8. Blood money/ransom is mentioned throughout the Iliad (it’s even on the Shield) as a mechanism for resolving conflict and preserving the social order. It begins and ends with ransom. Knowing what you know about the Greek heroic code and the traits of ancient gods, why might ransom be a preferable method to reconciliation? How might accepting ransom avoided conflict and bloodshed? Please use examples from the Iliad to support your argument.
9. Achilles seems to parallel Zeus in many ways in the Iliad. How does, or how might, the Iliad invite us to understand Achilles’ Wrath as Divine Wrath? For this essay you might want to assume what certain other commentators on Homer (“scholia”) did, that Achilles’s wrath is to be understood as an instrument of Divine Will, not as a character flaw.
10. The Trojan War seems pointless. It seems to try our patience, because there is no noble cause we can discern; heroes seems to be out more to demonstrate battle prowess and obtain social status for themselves. The Trojans are not evil people–they seem like good guys. Achilles most of all is poignantly aware of the pointlessness of it, which is why he is always on the brink of sailing home. If not for divine interference, and Zeus’s plan that all these people die, the war would have ended. People are fighting over corpses. One of the most surprising thing about the Iliad is the honest portrayal of war and death, the fact that might Achilles even doubts whether it is worthwhile.
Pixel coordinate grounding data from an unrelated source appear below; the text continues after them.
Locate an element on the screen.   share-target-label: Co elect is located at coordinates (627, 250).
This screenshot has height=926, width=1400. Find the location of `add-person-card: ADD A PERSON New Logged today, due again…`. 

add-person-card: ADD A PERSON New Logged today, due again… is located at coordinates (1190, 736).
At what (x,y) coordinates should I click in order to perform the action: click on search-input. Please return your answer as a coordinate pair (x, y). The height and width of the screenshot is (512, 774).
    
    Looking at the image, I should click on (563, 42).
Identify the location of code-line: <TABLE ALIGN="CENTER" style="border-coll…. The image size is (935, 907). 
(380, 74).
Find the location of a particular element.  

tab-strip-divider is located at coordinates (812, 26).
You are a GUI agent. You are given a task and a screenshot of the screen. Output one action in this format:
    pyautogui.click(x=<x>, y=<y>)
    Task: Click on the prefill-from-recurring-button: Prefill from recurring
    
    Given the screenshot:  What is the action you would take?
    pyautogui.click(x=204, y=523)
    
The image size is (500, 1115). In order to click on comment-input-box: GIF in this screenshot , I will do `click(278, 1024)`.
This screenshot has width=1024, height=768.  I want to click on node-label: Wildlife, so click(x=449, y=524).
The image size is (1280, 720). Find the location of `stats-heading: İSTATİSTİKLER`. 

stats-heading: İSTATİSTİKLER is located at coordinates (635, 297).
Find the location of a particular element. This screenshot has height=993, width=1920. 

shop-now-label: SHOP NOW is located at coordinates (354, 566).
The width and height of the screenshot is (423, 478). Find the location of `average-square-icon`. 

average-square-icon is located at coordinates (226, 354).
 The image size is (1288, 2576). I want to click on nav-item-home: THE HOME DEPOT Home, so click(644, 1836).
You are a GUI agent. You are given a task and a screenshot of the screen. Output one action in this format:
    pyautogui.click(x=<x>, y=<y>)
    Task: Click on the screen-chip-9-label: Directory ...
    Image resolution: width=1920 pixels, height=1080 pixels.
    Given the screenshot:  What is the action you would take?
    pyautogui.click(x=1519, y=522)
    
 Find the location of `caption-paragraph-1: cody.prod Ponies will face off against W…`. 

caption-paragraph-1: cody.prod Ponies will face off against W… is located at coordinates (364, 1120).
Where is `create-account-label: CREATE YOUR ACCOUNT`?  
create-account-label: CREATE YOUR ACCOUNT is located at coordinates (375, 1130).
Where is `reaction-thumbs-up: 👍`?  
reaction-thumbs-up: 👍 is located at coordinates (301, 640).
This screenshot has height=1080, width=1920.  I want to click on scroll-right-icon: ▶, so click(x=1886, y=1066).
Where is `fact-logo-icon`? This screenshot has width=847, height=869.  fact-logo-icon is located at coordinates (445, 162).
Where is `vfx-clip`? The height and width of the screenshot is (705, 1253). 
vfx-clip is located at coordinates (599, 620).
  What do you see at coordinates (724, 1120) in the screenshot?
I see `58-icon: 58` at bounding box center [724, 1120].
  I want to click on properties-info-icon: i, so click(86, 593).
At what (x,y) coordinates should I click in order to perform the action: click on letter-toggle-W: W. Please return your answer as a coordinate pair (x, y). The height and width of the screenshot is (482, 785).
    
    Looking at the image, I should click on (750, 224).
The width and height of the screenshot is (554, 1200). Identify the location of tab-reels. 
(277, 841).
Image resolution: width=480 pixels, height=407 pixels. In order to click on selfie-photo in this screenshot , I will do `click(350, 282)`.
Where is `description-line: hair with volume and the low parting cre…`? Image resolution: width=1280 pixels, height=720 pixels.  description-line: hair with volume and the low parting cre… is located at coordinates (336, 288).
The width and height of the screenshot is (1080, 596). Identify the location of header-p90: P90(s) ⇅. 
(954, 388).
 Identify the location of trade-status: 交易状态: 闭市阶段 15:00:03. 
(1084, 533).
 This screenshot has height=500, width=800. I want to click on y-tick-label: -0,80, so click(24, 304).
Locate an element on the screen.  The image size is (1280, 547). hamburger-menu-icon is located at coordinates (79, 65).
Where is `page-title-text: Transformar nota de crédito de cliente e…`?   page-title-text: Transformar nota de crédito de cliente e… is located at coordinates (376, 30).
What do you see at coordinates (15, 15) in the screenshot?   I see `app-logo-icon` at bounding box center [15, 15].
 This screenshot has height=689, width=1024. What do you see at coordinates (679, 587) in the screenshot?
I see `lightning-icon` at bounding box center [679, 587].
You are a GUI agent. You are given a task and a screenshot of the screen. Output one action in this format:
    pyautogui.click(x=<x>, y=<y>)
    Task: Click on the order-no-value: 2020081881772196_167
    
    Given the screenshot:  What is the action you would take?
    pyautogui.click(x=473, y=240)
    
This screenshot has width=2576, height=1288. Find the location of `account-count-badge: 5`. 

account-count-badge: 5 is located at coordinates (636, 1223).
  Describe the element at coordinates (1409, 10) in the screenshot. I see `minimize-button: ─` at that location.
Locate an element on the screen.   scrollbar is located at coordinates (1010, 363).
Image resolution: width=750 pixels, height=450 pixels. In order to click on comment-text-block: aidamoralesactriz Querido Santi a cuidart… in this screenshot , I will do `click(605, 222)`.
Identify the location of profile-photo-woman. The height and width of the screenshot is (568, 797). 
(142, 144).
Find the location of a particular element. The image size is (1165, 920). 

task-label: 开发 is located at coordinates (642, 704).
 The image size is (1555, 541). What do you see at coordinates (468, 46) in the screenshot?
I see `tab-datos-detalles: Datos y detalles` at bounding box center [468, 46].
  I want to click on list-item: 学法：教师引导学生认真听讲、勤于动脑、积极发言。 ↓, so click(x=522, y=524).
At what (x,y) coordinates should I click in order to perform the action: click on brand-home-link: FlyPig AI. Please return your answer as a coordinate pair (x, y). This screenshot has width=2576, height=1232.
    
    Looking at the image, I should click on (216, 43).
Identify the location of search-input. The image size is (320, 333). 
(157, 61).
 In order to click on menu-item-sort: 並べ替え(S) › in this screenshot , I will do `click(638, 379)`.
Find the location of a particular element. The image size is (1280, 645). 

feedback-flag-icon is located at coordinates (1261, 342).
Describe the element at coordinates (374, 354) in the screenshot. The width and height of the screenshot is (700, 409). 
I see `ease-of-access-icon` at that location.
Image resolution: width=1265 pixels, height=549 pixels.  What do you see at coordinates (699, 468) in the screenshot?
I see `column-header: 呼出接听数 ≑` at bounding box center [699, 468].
I haven’t thought this topic through yet, maybe someone can do something more with it.
11. One of the easiest and most efficient ways to write a scholarly paper is to react against what another scholar has written, or at least reference it heavily in your own essay. Look in JSTOR or the Supplemental Materials folder for a scholarly article that interests you. React to them in the form of one extended essay, for example, on the morality of the Iliad or whether Achilles is the actual hero of the story. Just be sure to quote from the Iliad itself, not just summarizing the point of view of others.
12. New topic for 2020! Black people, known as Ethiopians (Aethiopians) were at the Trojan War. It is held by many that some of the oldest references to Africans are in the Iliad and Greek Epic Cycle, the material which slightly pre-dated the Iliad. In fact, the Ethiopian Prince Memnon (look him us) parallels Achilles in some interesting ways. Drawing upon scholarly books and articles (I can help with this), provide a brief survey of some of the scholarship discussing Blacks in Antiquity, including myth. You could mention also the controversial BBC production of the Fall of Troy with a Black Achilles and Zeus. Downside—it is easy to go off the rails with this one and write a book! This topic might be better for the final research paper for the class because it is a bit ambitious.